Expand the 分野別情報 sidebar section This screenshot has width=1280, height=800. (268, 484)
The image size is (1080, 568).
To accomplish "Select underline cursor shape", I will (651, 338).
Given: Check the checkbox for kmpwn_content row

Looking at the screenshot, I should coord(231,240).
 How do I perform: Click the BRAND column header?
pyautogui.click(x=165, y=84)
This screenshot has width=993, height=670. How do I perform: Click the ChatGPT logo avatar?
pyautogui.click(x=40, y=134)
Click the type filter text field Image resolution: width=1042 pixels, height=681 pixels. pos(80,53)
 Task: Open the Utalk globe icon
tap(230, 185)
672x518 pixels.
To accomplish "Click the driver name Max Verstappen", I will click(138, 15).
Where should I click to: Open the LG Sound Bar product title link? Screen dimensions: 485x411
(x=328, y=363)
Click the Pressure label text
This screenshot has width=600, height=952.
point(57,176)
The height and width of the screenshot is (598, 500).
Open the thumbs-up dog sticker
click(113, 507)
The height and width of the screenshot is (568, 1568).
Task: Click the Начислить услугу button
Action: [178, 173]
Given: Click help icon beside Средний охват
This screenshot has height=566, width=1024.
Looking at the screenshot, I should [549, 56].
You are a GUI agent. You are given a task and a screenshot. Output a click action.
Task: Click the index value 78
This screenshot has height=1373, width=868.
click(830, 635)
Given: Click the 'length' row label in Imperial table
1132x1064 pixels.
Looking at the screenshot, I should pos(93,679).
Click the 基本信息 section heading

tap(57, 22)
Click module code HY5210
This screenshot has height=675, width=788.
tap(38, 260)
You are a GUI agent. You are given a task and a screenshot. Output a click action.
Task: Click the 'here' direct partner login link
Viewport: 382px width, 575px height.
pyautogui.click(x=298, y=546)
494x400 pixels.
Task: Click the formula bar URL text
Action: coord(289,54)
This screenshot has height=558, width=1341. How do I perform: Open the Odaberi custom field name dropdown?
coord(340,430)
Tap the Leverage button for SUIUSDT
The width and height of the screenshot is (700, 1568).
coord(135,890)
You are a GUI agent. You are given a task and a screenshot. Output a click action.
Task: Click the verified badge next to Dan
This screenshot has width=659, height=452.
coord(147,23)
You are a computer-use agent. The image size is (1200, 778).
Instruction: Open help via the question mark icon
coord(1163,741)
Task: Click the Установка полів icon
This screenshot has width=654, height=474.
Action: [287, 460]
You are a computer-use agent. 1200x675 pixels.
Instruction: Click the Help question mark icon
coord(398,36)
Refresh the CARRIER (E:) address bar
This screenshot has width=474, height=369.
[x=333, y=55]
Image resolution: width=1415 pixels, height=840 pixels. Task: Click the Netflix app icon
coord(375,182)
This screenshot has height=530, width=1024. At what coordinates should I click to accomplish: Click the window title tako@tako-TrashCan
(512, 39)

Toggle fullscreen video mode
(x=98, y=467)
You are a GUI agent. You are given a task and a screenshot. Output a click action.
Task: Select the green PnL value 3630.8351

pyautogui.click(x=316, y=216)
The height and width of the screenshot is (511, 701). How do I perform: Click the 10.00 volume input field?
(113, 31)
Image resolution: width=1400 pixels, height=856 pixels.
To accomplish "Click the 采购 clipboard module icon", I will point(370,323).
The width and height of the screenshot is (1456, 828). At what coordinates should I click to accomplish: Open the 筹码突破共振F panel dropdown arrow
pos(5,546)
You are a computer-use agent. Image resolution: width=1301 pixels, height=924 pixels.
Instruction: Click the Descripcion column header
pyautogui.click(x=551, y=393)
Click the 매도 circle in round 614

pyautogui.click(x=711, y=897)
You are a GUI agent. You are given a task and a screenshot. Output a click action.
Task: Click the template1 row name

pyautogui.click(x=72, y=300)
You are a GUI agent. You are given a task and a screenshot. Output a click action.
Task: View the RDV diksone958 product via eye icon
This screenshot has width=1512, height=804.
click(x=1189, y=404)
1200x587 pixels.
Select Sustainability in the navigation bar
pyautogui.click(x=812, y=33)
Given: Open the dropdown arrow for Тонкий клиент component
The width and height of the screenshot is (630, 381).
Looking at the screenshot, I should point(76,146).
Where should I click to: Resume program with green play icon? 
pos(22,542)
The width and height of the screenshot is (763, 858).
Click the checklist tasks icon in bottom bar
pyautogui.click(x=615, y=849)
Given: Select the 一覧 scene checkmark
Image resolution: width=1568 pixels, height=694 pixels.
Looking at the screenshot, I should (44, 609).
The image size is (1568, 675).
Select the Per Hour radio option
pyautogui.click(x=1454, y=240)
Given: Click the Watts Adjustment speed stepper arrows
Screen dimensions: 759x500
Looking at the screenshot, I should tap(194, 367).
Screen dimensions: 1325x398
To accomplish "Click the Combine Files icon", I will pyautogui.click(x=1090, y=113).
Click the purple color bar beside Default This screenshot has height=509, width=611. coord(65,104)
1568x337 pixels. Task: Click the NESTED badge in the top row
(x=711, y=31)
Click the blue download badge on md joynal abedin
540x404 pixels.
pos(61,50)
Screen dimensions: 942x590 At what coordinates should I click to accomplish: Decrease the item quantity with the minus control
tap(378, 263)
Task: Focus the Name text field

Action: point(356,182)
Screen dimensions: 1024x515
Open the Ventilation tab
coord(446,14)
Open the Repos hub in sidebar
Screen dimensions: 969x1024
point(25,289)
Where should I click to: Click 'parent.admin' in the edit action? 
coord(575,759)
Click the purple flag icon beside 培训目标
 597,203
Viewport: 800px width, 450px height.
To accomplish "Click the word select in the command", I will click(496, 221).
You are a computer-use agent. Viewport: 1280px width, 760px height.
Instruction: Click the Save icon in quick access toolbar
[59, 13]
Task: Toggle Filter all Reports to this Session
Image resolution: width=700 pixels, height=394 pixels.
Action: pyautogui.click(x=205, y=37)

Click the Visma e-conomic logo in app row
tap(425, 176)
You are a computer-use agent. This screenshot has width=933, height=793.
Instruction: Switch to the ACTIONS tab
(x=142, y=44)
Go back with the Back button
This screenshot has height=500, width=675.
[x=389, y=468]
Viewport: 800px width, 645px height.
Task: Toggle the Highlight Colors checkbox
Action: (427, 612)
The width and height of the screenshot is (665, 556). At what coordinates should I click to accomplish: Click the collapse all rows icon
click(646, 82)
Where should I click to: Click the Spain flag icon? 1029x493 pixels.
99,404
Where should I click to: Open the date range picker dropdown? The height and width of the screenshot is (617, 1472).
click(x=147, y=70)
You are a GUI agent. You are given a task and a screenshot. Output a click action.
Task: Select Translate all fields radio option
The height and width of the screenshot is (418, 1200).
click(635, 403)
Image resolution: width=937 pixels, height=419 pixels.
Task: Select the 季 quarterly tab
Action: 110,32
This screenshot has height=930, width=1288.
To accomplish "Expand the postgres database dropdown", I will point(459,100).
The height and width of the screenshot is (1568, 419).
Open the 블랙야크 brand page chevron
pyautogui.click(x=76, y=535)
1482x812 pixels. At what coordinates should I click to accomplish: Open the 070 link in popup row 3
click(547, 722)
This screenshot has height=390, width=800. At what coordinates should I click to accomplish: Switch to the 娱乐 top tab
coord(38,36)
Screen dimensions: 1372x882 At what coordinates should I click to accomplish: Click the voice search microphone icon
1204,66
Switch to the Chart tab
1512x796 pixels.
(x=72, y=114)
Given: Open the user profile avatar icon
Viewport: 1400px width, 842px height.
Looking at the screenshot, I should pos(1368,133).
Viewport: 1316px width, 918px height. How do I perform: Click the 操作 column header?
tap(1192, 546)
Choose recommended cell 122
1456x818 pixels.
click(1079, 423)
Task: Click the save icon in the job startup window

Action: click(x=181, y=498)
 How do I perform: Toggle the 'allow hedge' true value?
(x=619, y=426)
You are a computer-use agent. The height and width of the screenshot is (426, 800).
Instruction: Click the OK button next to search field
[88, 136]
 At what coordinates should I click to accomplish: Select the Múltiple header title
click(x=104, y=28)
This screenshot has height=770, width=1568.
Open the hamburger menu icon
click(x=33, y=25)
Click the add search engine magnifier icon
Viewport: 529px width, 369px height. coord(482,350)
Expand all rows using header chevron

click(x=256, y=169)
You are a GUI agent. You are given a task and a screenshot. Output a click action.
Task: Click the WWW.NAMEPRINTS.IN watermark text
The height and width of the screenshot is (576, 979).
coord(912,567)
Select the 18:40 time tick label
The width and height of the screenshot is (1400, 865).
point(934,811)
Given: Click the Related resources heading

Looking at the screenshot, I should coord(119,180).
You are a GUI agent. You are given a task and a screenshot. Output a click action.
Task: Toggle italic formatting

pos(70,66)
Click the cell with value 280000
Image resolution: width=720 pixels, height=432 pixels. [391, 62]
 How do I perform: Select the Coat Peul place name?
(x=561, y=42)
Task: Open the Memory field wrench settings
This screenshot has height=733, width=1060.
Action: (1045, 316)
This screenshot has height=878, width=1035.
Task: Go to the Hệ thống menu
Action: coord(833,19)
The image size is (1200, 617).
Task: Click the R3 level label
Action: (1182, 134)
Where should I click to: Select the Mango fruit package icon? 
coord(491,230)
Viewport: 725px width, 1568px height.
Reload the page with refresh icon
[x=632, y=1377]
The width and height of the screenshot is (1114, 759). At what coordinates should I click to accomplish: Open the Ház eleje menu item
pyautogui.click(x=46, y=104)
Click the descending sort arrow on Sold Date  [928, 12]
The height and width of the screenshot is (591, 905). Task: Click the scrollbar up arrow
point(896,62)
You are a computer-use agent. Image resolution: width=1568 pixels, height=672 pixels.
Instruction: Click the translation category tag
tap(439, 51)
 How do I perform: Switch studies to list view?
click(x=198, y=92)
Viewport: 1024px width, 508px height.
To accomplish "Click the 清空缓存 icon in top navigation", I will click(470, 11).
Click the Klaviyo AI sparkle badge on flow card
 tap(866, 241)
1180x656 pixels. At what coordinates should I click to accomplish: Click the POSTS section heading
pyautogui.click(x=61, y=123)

- EXERCISE DESCRIPTION -
Your answer should consist of the lines of the listing that contain "sidebar", copied as they stand.

- TASK RESULT -
Expand the 分野別情報 sidebar section This screenshot has width=1280, height=800. (268, 484)
Open the Repos hub in sidebar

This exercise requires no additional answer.